Following the lead of Pope Francis, the Order’s works of charity extend to those who may feel estranged from the Church

Carl A. Anderson

Following the election of Pope Francis, I made two observations regarding our new Holy Father. The first was a comparison with Blessed John Paul II. I suggested that just as the first pope from Poland had led a mobilization of Catholics behind the Iron Curtain, the first pope from Latin America has a similar opportunity to encourage a great renewal of the Church in Latin America.

The second observation was that the conclave of cardinals, in electing Pope Francis, had seemingly taken to heart the message of Pope Emeritus Benedict XVI in his encyclicals on charity, since Pope Francis has shown throughout his ministry extraordinary solidarity with the poor.

Both themes were evident this past July during World Youth Day 2013, which took place in Rio de Janeiro.

Of course, there were many unforgettable events during the pope’s visit, such as the 3 million pilgrims who attended the papal Mass on the beach. But I found one of the most important events to be Pope Francis’ July 27 address to bishops. On that occasion, the Holy Father said, “Dear brothers, the results of our pastoral work do not depend on a wealth of resources, but on the creativity of love.”

These words brought to mind the many ways that Knights of Columbus express “the creativity of love” in millions of different acts of charity each year.

I thought, for instance, of brother Knights in Charlotte, N.C., who washed the feet of homeless men and provided them with new shoes on Holy Thursday of this year; of Knights in Chicopee, Mass., who provided meals for more than 3,500 people last Thanksgiving; and of Knights in Warrenton, Va., who raised and then delivered more than 20 tons of food and supplies to those affected by Hurricane Sandy.

During his homily at World Youth Day’s Sunday Mass, Pope Francis spoke of a Church willing and capable of going to “the fringes of society,” and here, too, the work of our councils came to mind.

I could not help but think of our councils in Canada that brought wheelchairs to Vietnam or that support Catholic schools in the Holy Land; or of Knights in the Philippines who went into a remote village to build a chapel, bringing with them materials to evangelize those who were not Christian. In Mexico, brother Knights visited the villages of native people and replaced the dirt floors of homes with concrete. Knights in Poland, meanwhile, collected and repaired 400 sewing machines, which were then sent to women in Zambia so that they could support their families with meaningful work.

In his July 27 address to bishops, Pope Francis also reiterated the need for a new evangelization.

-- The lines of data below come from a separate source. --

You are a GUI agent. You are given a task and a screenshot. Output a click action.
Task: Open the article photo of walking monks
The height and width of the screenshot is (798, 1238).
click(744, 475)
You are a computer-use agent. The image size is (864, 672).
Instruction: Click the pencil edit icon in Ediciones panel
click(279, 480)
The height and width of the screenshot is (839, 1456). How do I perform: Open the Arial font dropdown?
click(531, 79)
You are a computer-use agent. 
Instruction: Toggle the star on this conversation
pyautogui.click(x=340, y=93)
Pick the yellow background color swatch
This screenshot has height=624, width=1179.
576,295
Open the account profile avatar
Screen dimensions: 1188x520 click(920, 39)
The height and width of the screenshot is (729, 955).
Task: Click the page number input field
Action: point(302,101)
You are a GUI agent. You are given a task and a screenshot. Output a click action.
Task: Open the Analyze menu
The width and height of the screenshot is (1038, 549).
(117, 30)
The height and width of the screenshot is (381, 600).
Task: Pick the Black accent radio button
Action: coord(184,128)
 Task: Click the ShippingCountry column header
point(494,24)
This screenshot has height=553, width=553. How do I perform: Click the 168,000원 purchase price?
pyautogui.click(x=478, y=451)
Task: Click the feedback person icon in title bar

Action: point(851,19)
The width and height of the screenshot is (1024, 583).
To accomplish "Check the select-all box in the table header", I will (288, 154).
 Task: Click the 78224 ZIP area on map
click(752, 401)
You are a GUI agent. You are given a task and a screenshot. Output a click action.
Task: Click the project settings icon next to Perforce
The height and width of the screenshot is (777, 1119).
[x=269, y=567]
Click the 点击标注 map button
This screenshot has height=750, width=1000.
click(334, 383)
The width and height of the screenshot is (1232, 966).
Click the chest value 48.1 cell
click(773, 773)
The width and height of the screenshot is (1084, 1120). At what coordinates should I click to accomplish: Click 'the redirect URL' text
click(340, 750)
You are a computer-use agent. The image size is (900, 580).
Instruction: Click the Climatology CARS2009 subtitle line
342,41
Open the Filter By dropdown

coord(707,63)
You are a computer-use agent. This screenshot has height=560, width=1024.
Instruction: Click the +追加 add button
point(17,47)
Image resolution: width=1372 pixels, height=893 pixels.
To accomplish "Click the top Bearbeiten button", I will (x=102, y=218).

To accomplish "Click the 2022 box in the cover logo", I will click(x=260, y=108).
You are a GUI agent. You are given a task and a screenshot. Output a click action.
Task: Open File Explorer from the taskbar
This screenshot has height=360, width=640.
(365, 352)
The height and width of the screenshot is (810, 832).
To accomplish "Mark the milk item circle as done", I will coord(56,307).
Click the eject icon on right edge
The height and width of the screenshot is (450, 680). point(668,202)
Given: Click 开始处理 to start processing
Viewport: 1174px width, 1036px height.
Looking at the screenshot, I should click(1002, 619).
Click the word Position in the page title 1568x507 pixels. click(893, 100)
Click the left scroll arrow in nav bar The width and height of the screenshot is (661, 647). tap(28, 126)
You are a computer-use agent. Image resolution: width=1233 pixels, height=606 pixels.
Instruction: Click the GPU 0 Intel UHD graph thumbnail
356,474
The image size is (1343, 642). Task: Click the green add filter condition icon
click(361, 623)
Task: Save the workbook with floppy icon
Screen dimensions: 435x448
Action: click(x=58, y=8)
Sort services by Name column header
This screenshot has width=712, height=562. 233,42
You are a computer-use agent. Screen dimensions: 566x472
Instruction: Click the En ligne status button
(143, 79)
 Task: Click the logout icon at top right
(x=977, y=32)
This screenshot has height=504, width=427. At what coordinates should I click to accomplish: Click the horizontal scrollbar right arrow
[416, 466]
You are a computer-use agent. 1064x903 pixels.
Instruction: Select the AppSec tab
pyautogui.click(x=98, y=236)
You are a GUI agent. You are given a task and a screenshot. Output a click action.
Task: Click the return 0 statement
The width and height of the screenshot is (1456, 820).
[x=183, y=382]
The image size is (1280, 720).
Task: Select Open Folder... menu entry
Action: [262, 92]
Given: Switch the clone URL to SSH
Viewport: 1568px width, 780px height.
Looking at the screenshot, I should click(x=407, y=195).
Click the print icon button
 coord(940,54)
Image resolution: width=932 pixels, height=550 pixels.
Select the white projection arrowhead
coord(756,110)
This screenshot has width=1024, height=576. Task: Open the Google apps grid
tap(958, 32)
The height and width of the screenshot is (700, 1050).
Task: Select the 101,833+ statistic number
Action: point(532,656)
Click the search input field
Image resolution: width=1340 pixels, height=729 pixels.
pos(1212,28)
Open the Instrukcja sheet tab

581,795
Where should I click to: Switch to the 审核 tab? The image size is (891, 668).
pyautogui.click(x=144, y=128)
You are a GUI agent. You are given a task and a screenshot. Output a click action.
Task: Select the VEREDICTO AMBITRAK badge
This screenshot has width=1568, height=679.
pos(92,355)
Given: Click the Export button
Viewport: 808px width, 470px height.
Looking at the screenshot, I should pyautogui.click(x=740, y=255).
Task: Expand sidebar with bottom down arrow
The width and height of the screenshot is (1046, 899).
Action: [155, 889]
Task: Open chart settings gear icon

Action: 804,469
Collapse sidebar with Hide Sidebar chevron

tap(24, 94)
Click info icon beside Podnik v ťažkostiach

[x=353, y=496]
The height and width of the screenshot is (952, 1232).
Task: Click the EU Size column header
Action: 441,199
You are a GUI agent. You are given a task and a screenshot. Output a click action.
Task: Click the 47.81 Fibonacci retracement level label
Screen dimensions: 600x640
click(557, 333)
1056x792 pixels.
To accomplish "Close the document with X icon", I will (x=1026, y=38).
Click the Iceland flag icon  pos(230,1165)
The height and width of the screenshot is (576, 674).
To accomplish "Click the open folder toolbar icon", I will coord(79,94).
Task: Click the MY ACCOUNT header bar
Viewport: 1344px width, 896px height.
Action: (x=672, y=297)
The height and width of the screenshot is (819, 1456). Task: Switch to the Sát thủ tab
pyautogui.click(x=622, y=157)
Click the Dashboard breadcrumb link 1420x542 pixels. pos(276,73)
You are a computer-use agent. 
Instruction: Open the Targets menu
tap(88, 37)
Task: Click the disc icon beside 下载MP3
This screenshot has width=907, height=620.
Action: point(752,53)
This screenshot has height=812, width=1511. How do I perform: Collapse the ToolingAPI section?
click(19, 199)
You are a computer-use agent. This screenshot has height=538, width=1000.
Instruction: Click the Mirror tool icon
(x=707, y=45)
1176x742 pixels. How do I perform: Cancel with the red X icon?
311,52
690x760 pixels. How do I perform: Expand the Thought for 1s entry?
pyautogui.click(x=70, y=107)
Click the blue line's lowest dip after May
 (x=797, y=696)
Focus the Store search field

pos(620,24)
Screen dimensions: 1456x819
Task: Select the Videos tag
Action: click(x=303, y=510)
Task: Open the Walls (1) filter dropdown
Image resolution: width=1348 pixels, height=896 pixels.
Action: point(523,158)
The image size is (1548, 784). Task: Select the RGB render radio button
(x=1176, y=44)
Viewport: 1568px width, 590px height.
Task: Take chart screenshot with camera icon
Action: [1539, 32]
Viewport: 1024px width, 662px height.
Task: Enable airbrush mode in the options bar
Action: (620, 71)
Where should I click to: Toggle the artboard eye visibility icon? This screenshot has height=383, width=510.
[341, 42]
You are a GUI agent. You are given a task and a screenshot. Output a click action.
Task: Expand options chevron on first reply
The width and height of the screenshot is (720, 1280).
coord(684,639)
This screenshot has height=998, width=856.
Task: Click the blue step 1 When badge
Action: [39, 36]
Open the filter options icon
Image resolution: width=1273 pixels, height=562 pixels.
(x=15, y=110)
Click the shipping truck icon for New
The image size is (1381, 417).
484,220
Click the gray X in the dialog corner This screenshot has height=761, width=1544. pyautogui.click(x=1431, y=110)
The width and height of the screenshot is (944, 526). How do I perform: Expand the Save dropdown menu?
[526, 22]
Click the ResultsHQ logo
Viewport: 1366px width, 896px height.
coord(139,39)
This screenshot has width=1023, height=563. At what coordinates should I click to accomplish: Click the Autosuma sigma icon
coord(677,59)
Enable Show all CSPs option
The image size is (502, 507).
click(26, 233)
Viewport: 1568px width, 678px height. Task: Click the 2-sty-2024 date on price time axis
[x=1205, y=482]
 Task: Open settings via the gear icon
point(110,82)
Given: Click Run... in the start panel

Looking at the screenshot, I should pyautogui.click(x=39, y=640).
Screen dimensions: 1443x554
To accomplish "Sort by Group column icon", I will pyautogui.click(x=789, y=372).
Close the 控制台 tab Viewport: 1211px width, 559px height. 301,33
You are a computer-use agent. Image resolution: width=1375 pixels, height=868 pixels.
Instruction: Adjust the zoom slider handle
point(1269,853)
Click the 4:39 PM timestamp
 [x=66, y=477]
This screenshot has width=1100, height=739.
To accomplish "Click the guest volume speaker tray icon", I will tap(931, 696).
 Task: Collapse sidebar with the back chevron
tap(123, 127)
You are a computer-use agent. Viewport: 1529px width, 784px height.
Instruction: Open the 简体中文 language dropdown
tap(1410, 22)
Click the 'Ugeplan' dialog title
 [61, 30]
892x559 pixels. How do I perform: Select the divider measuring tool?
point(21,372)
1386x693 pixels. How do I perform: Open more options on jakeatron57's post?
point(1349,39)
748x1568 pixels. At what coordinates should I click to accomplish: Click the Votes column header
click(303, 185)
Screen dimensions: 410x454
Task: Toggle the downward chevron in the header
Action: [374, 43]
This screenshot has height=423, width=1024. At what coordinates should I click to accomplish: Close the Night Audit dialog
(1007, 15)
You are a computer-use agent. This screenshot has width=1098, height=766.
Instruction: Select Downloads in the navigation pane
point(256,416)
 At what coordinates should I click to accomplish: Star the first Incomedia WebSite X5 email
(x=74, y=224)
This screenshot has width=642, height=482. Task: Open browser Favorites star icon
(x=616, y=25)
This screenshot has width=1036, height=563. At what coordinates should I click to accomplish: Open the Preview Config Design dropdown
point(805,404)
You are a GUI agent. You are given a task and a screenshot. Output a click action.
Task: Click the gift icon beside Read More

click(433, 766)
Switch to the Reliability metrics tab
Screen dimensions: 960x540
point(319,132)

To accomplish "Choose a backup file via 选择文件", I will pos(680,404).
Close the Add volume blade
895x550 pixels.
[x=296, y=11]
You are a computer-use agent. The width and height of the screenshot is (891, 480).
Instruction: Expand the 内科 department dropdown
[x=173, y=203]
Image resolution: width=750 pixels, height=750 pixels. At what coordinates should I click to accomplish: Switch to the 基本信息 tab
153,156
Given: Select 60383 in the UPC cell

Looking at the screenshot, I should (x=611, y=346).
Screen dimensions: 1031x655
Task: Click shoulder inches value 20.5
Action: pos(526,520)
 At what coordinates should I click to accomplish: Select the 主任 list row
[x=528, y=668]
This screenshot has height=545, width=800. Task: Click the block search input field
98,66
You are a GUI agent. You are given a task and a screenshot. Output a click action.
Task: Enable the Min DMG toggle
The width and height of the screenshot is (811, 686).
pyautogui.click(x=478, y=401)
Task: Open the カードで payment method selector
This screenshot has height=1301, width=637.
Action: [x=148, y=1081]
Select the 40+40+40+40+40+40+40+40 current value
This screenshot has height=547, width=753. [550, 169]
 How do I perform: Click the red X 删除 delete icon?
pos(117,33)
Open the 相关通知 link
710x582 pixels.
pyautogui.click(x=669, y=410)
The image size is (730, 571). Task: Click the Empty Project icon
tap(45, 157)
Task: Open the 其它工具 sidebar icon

“We have to face the difficult mystery of those people who leave the Church,” he said. “Perhaps the Church appeared too weak, perhaps too distant from their needs, perhaps too poor to respond to their concerns, perhaps too cold, perhaps too caught up with itself, perhaps a prisoner of its own rigid formulas, perhaps the world seems to have made the Church a relic of the past, unfit for new questions; perhaps the Church could speak to people in their infancy but not to those come of age.”

The pope then concluded: “We need a Church unafraid of going forth into their night. We need a Church capable of meeting them on their way.”

This is a challenge that confronts not only bishops and priests. It confronts all Catholics and especially the Knights of Columbus. Pope Francis is calling for a new global solidarity among Catholics and those who are in need.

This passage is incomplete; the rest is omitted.